Directive Blogs
Ergonomics in the Office
Let’s take a break from all of this technical mumbo-jumbo and talk about something that is much more important: health. You could have an arsenal of the world’s coolest gadgets and technology in front of you, but if you aren’t practicing good health habits, they won’t do you a lot of good for very long. Normally when we think of injuries, we think of doing something that pushes our body’s limits. Injuries can occur just from practicing poor habits during those 8-hour daily work marathons many of us run each day. I’ll go over a few simple ways you can optimize the ergonomics of your work environment to improve comfort and prevent physical stress associated with bad habits often found in the workplace.
The Chair
Let’s start with your throne. Office chair ergonomics is a huge buzzword for office supply chains, and for good reason. If you spend 8 hours sitting on something, you will probably want it to be comfortable. There are expensive chair solutions out there that boast superior quality ergonomics, but a $900 chair might not be in this quarter’s budget. If you can purchase a new chair, try any office supply chain. Often there are cheaper solutions, and you can always try out their demo models. Here are some things you should always look for:
- Adjustable Seat Height – you will want to be able to adjust the chair to accommodate to your desk height so your elbows are positioned just above the surface of the desk.
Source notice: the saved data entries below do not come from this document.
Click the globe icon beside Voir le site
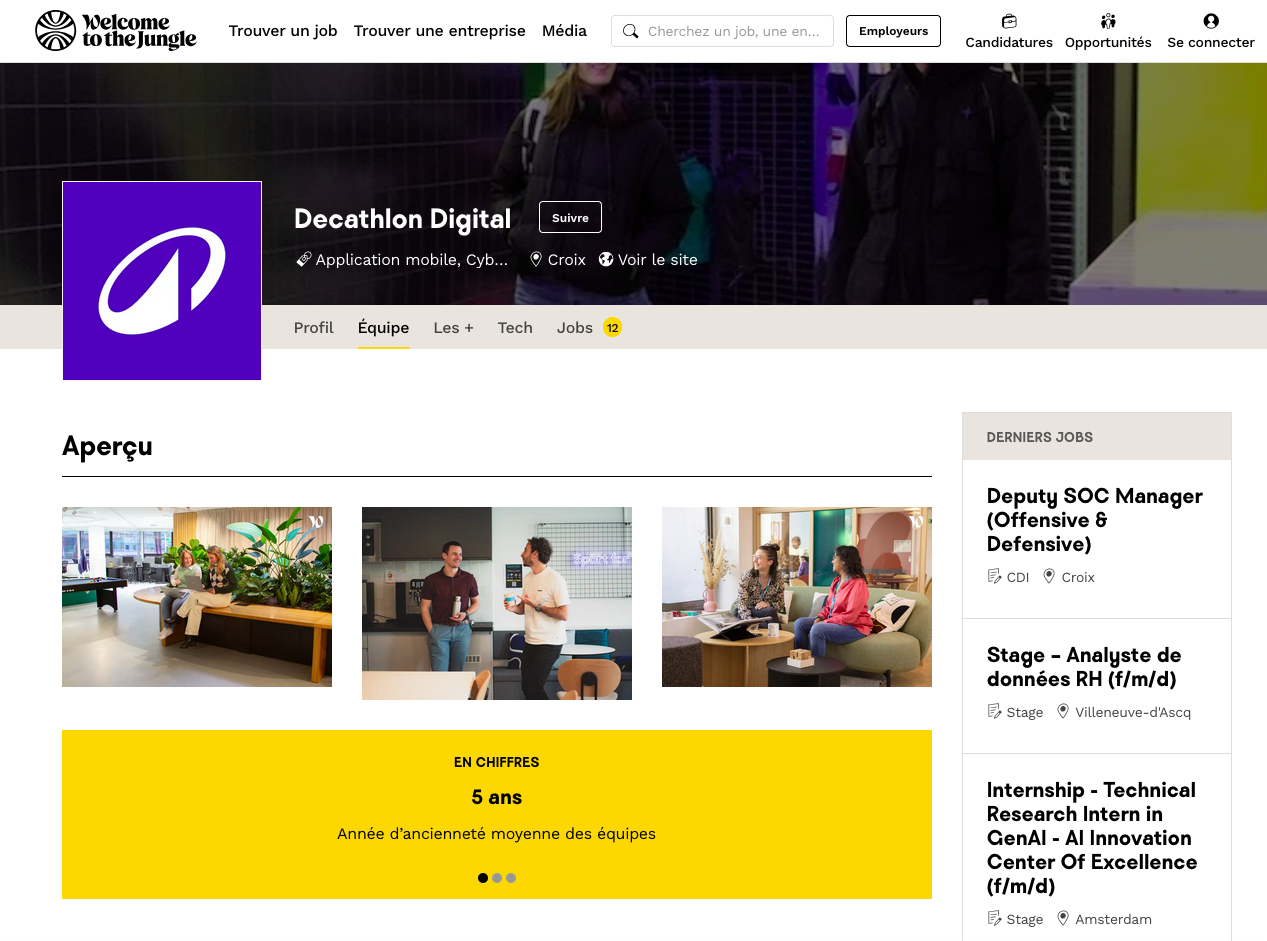Screen dimensions: 1267x941 pos(606,259)
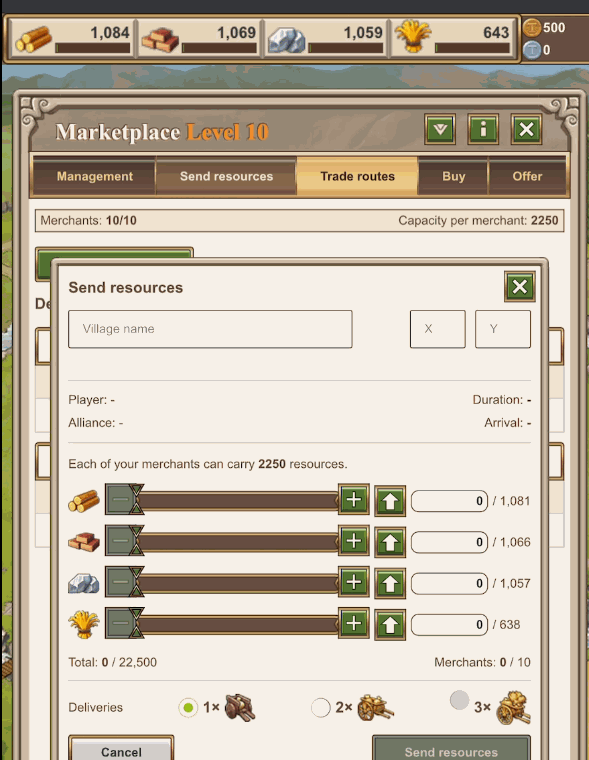Viewport: 589px width, 760px height.
Task: Collapse Marketplace with the green arrow icon
Action: (x=440, y=129)
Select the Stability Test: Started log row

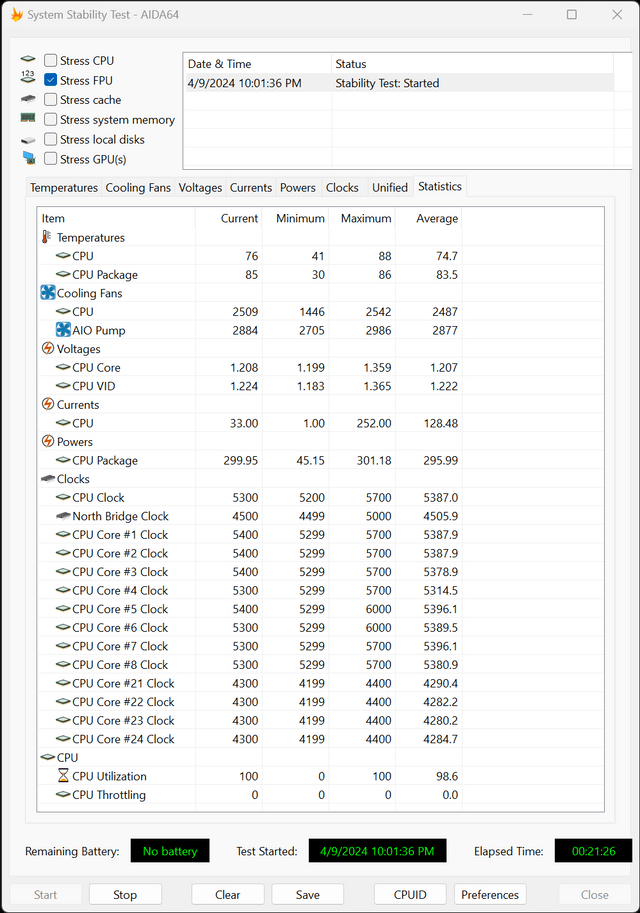click(x=399, y=83)
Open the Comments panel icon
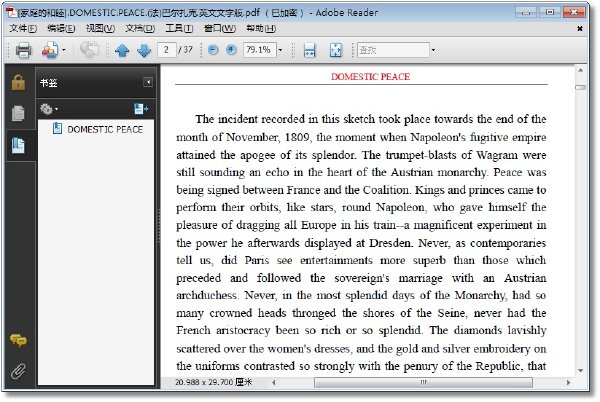 click(18, 340)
- Arm Rests – when you aren’t typing, they provide a comfortable ‘resting’ area. Arm rests need to be low enough so you can relax your shoulders.
- Seat Cushion – this is obvious, but a soft cushion is easier on the legs.
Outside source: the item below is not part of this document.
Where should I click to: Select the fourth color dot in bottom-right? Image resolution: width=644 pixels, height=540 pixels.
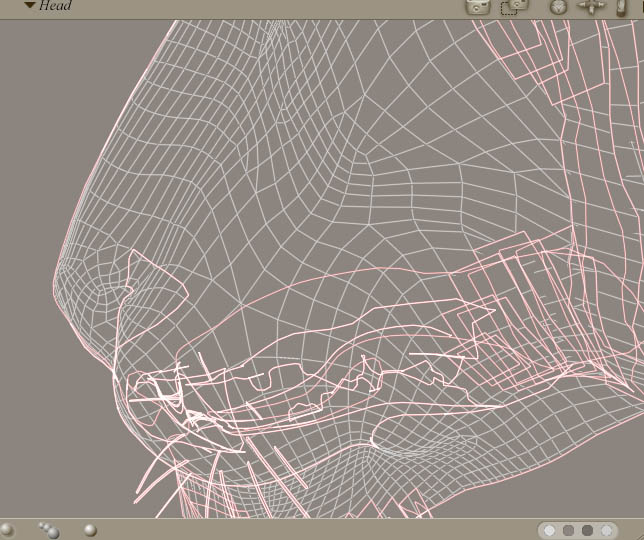click(x=607, y=530)
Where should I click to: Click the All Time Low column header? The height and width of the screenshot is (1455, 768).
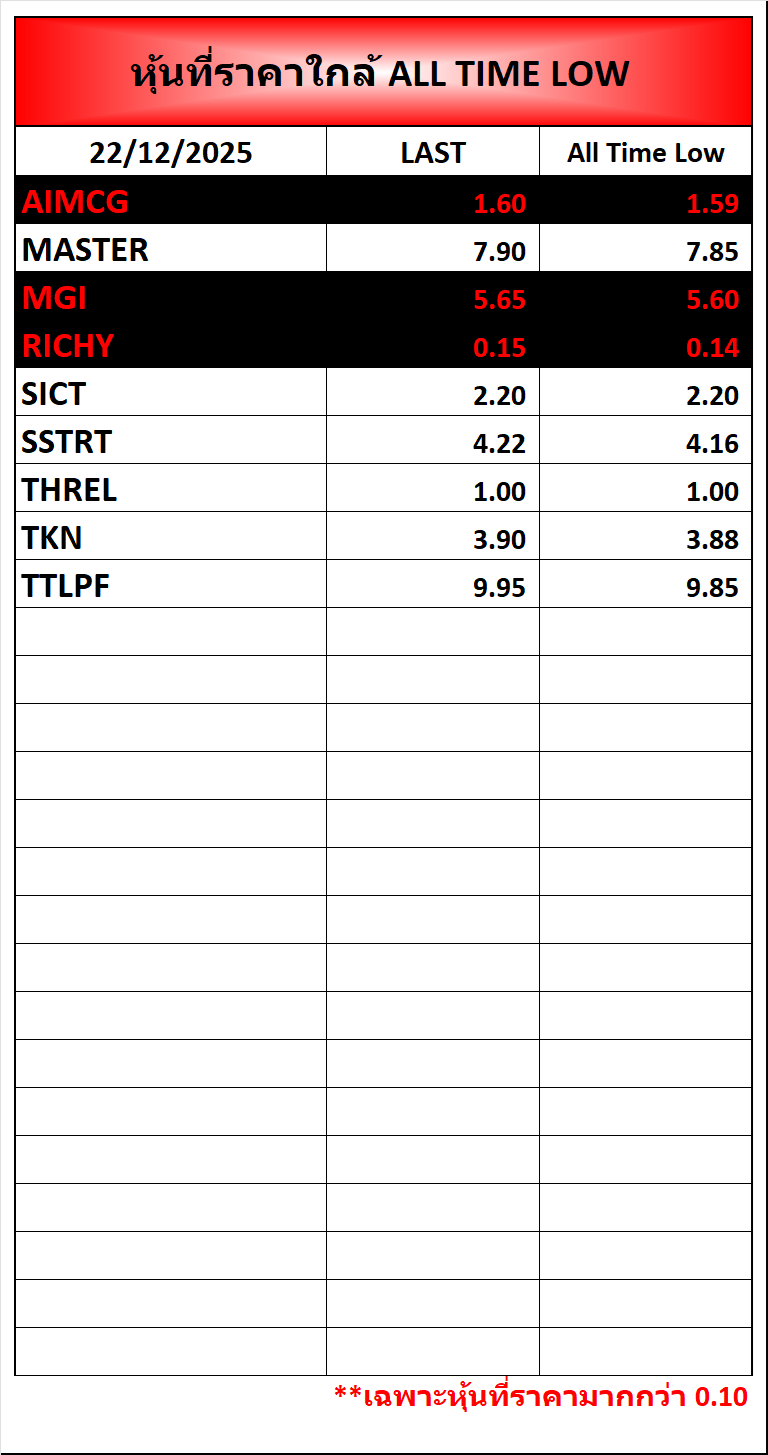(645, 153)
- Lumbar Support – if your chair doesn’t have it, you can use a towel or purchase a cheap support that straps onto your chair. Lumbar support is important for keeping a healthy spine.
Also, depending on how much movement you do during the day, having wheels and the ability to swivel your chair can be easier on your body when you need to move about your workspace.
Computer Monitor
The position of your monitor is important for eye and neck strain. Typically you want your screen to be about arm’s length away, and you want your eyes level with a point 3 inches from the top of the screen. Be mindful of glare, and check your screen resolutions; some monitors have a sweet spot resolution that displays best.
If your screen looks like it is flickering or jittering, it probably is, and should be checked or even replaced to prevent eye strain.
Mouse and Keyboard
Your keyboard placement is important to wrist, shoulder, and neck health. You want your keyboard and mouse to be at a height where your elbows are at a 90 degree angle and you don’t need to bend your wrists as you type. Your keyboard should be placed centered infront of you; use the B key as a reference as opposed to the entire keyboard, as most keyboards aren’t symmetrical. To give your wrists some support, check out mouse pads and keyboard cushions. I recommend a product called ergoBeads, soft bead-filled supports for your wrists. They are found in most electronics aisles.
Sit up!
You can have ergonomic equipment but if you don’t make it an effort to sit up, keep your shoulders and back relaxed, your head forward, and your elbows close to your body. From my experience, it doesn’t feel natural at first, but once you stick to it your body will get used to it. You shouldn’t be straining to work; if your wrists or elbows are uncomfortable, your work area is not positioned quite right yet.
It’s easy to lose touch and slack off when it comes to healthy habits, especially during the day-to-day stress at the job, but you’ve only got one body. Take care of it!